Da Alberto Costanzo, referente del circolo di Futuro Nazionale di Casale Monferrato, Massimo Griffini, referente del circolo di Futuro Nazionale di Alessandria, e Marco Ferretti, referente del circolo di Futuro Nazionale di Novi Ligure, riceviamo e pubblichiamo integralmente: “Tutti conosciamo le difficoltà e le inefficienze che da tempo caratterizzano la sanità pubblica in Piemonte. Allo stesso modo, sappiamo che la verifica sull’impiego del personale e delle risorse finanziarie, attualmente in corso e i cui termini sono peraltro già ampiamente slittati, difficilmente potrà incidere, nell’immediato, sulla qualità dei servizi offerti ai cittadini”.

“Quello che, fino a pochi giorni fa, sembrava davvero difficile da credere è che la Regione non fosse ancora riuscita a risolvere nemmeno l’incresciosa vicenda delle mancate consegne dei pannoloni destinati alle persone disabili e incontinenti che ne hanno diritto”.

“Parliamo di un problema tutt’altro che marginale. Sono circa 80.000 i cittadini fragili interessati dalla fornitura, in gran parte anziani, ma non solo. Per queste persone i pannoloni rappresentano un ausilio indispensabile e non un semplice prodotto di consumo: sono infatti compresi tra le prestazioni garantite dai LEA – Livelli Essenziali di Assistenza”.

“Nei mesi scorsi la Regione aveva annunciato e avviato diverse iniziative per affrontare il problema. Era quindi ragionevole pensare che, trattandosi di una criticità prevalentemente organizzativa e logistica, si sarebbe finalmente arrivati a una soluzione”.

“Purtroppo, non è così”.

“Continuano infatti ad arrivare segnalazioni da parte di cittadini esasperati che, nel tentativo di ottenere la fornitura, ricevono attraverso i sistemi telematici risposte che hanno dell’assurdo: “l’ordine risulta in stato sospeso in quanto non c’è giacenza a magazzino””.

“E anche il canale delle farmacie, che in precedenza rappresentava un’alternativa per molti utenti, risulta ormai fortemente compromesso: diversi farmacisti non accettano più le prenotazioni, consapevoli di non poter garantire l’evasione degli ordini”.

“A questo punto la domanda è inevitabile: come è possibile che un servizio essenziale, rivolto a decine di migliaia di persone fragili, non riesca ancora a essere garantito in modo regolare?”

“Non stiamo parlando di una prestazione accessoria, ma di un ausilio necessario alla dignità, all’autonomia e alla vita quotidiana di migliaia di cittadini e delle loro famiglie”.

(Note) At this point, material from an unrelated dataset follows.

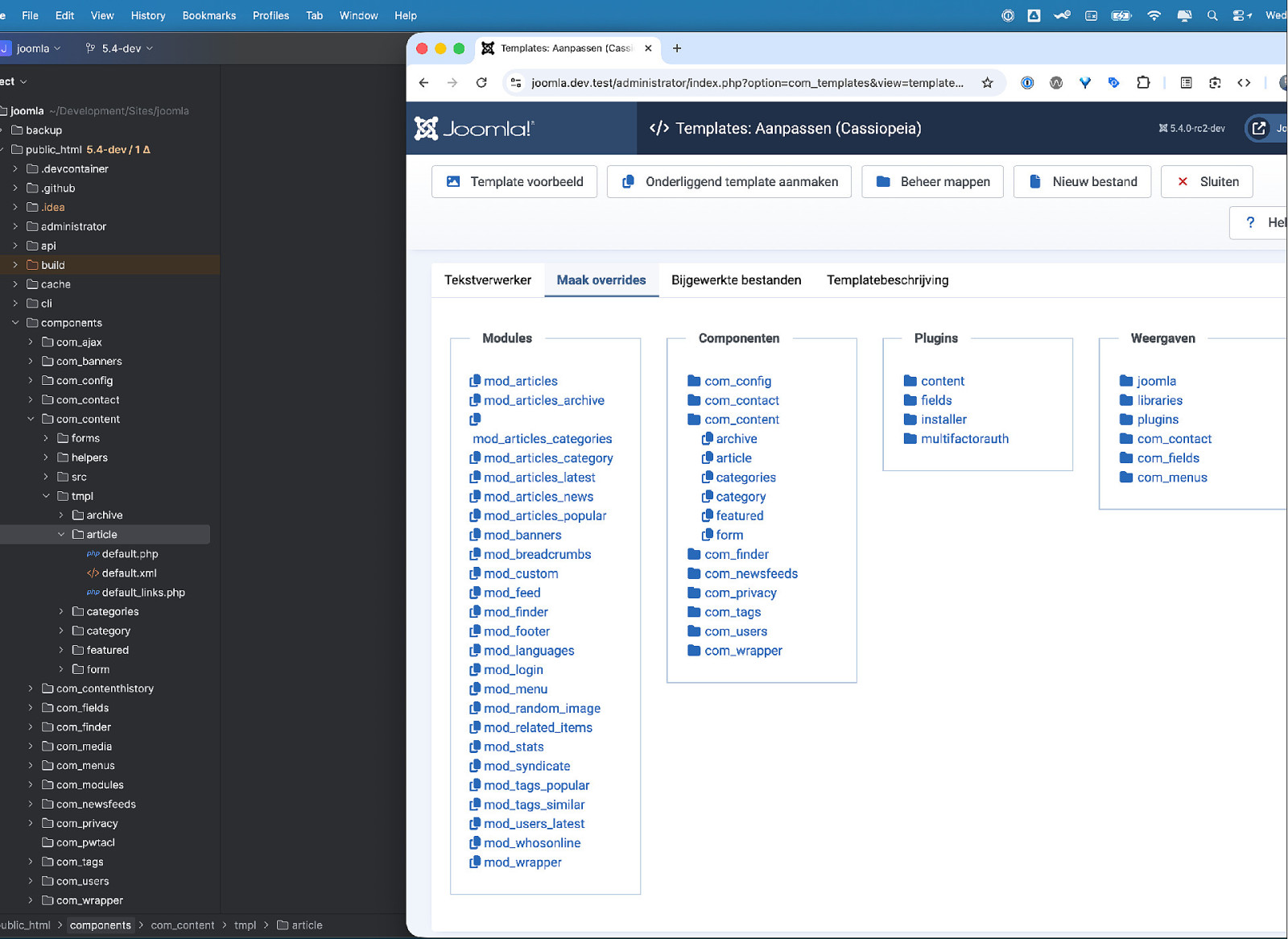Click the Nieuw bestand button
The height and width of the screenshot is (939, 1288).
(1082, 182)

Futuro Nazionale esprime la propria indignazione di fronte a quella che appare come una progressiva incapacità di garantire servizi sanitari essenziali. Una situazione che non può più essere liquidata come un semplice problema organizzativo o logistico”.

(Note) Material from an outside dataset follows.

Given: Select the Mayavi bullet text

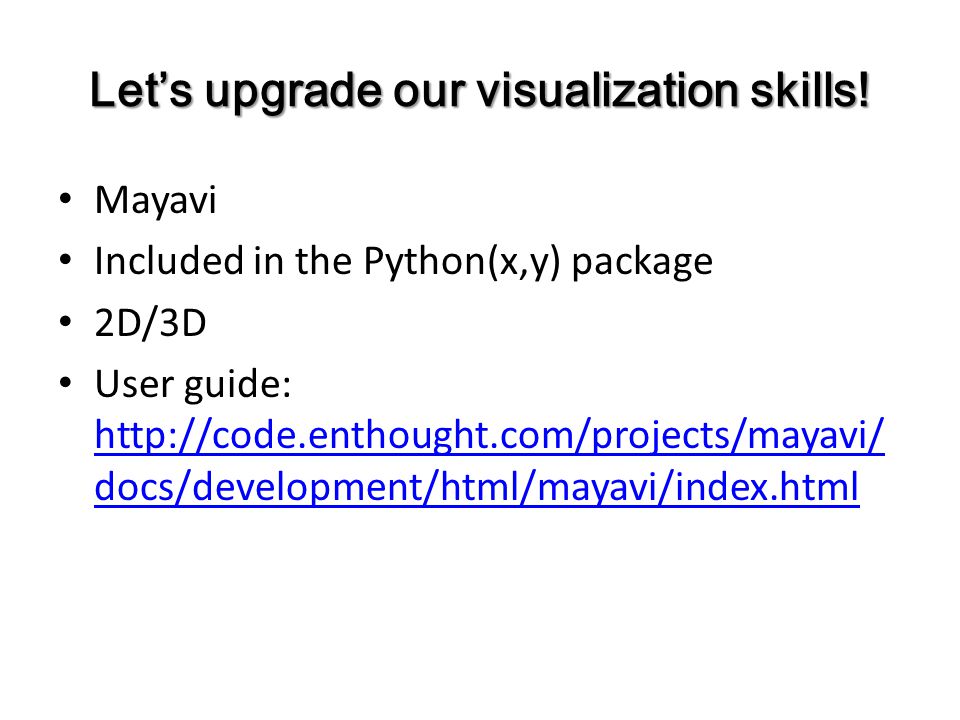Looking at the screenshot, I should 156,201.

“Dietro ogni ordine sospeso, ogni consegna mancata e ogni farmacia che non può più prendere in carico una richiesta, ci sono persone reali, spesso anziane, disabili o non autosufficienti, che stanno pagando sulla propria pelle le conseguenze di un sistema che non funziona”.

“La Regione deve intervenire con urgenza, fare chiarezza sulle responsabilità e soprattutto garantire immediatamente la continuità della fornitura, senza costringere cittadini fragili e famiglie a trasformarsi in protagonisti di una vera e propria odissea burocratica per ottenere un ausilio che il Servizio Sanitario deve garantire”.

“Perché quando a mancare non è un servizio qualsiasi, ma un ausilio essenziale per la dignità della persona, non siamo più di fronte a una semplice inefficienza: siamo di fronte a un problema che chiama direttamente in causa la qualità e l’effettività del diritto alla salute”.